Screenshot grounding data

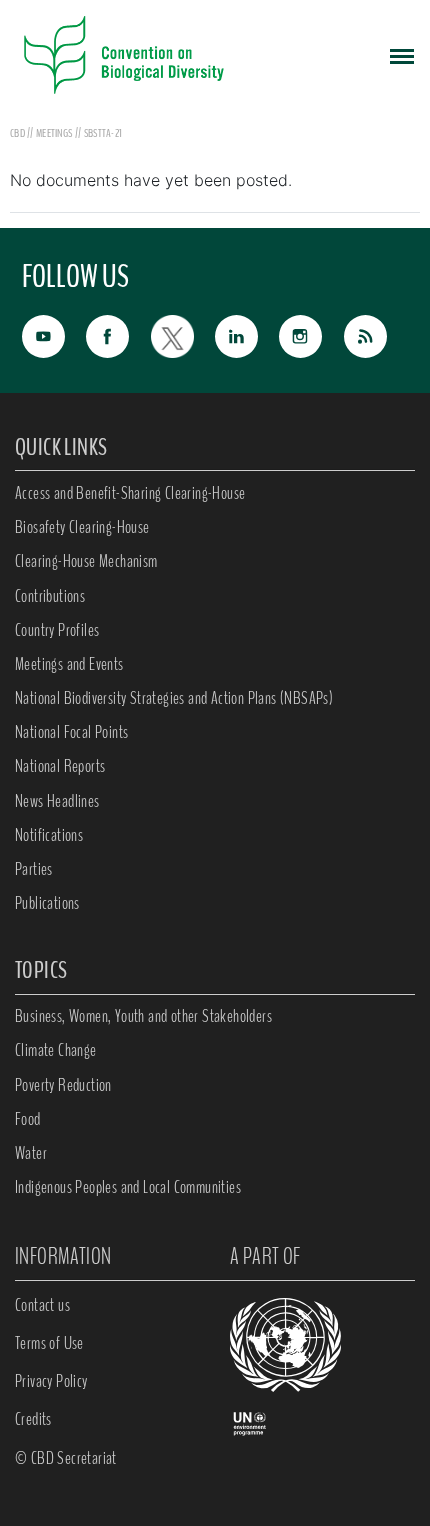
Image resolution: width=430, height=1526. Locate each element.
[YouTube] (54, 334)
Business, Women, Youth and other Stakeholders (143, 1016)
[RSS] (376, 336)
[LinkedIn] (247, 334)
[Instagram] (311, 334)
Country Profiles (57, 630)
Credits (33, 1419)
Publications (47, 903)
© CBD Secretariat (66, 1458)
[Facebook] (118, 334)
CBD (17, 133)
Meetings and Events (69, 664)
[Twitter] (183, 334)
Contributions (50, 596)
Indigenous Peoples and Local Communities (128, 1187)
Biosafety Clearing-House (82, 527)
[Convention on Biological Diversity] (124, 55)
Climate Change (56, 1050)
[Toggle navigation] (402, 55)
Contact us (42, 1305)
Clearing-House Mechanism (86, 561)
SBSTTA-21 (103, 133)
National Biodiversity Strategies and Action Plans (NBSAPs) (174, 698)
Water (31, 1153)
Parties (34, 869)
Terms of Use (49, 1343)
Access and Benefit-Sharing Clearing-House (130, 493)
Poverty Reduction (63, 1085)
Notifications (49, 835)
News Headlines (57, 801)
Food (28, 1119)
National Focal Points (71, 732)
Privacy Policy (51, 1381)
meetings (55, 133)
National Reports (60, 766)
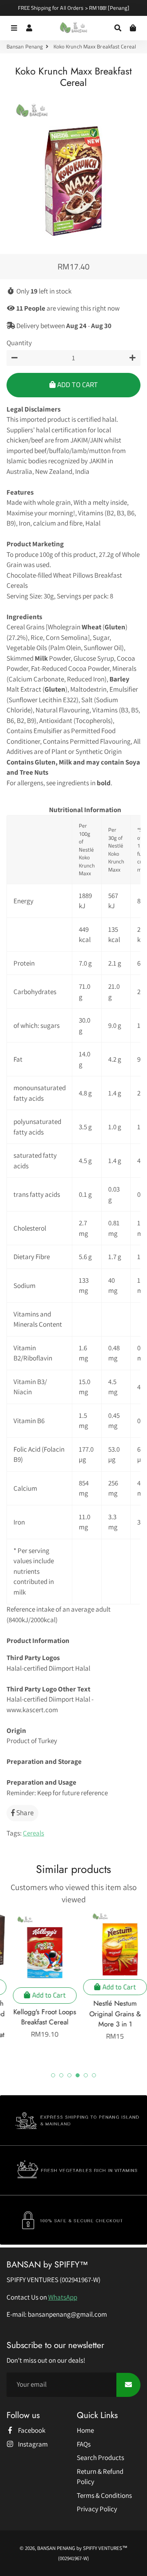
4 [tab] (78, 2075)
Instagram (32, 2444)
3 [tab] (69, 2075)
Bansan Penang (25, 46)
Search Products (100, 2457)
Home (85, 2430)
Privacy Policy (97, 2508)
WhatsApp (62, 2297)
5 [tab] (86, 2075)
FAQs (84, 2444)
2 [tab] (61, 2075)
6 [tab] (94, 2075)
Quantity (19, 342)
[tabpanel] (38, 1976)
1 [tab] (53, 2075)
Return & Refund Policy (100, 2476)
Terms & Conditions (104, 2495)
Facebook (31, 2430)
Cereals (33, 1833)
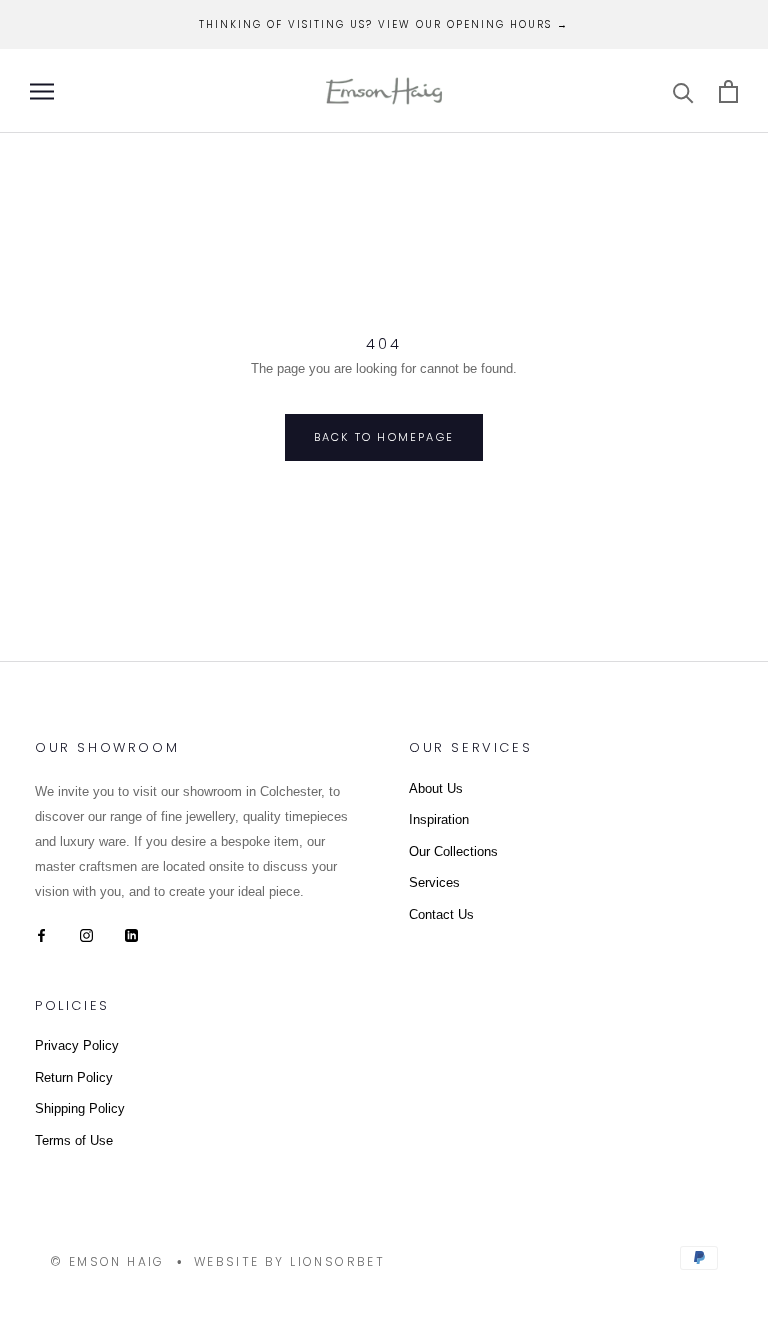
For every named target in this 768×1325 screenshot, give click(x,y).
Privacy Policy (77, 1045)
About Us (436, 788)
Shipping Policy (80, 1108)
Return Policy (74, 1077)
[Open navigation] (42, 91)
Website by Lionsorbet (289, 1261)
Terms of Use (74, 1140)
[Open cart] (728, 91)
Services (434, 882)
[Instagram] (86, 934)
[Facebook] (41, 934)
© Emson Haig (107, 1261)
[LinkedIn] (131, 934)
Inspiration (439, 819)
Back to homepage (384, 437)
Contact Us (441, 914)
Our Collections (453, 851)
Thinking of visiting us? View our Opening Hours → (384, 24)
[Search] (683, 91)
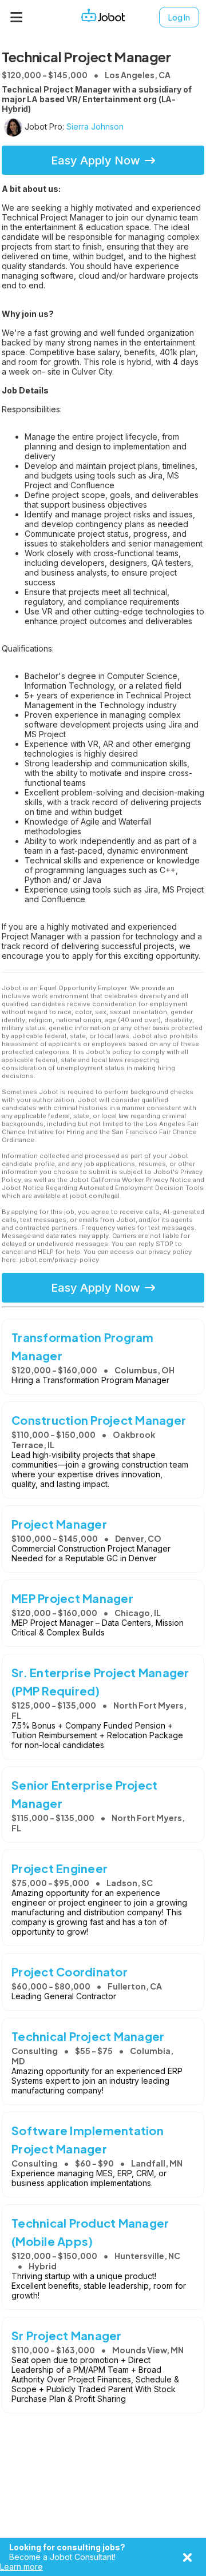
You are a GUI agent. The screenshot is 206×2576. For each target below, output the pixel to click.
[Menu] (16, 17)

Activity: Tallying every line that holds the string "each", report the total for the records and nothing else.

Solution for this exercise: 2